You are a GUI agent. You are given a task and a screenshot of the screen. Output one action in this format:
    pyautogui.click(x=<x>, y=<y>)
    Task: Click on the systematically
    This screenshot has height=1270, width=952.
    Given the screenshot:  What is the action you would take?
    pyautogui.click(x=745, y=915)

◆ GOAL OF THE EXERCISE
Copy the lines above word for word, keeping every character unchanged.

◆ WRITTEN RESPONSE
You are a GUI agent. You are given a task and a screenshot of the screen. Output one action in this format:
    pyautogui.click(x=<x>, y=<y>)
    Task: Click on the systematically
    This screenshot has height=1270, width=952.
    Given the screenshot:  What is the action you would take?
    pyautogui.click(x=745, y=915)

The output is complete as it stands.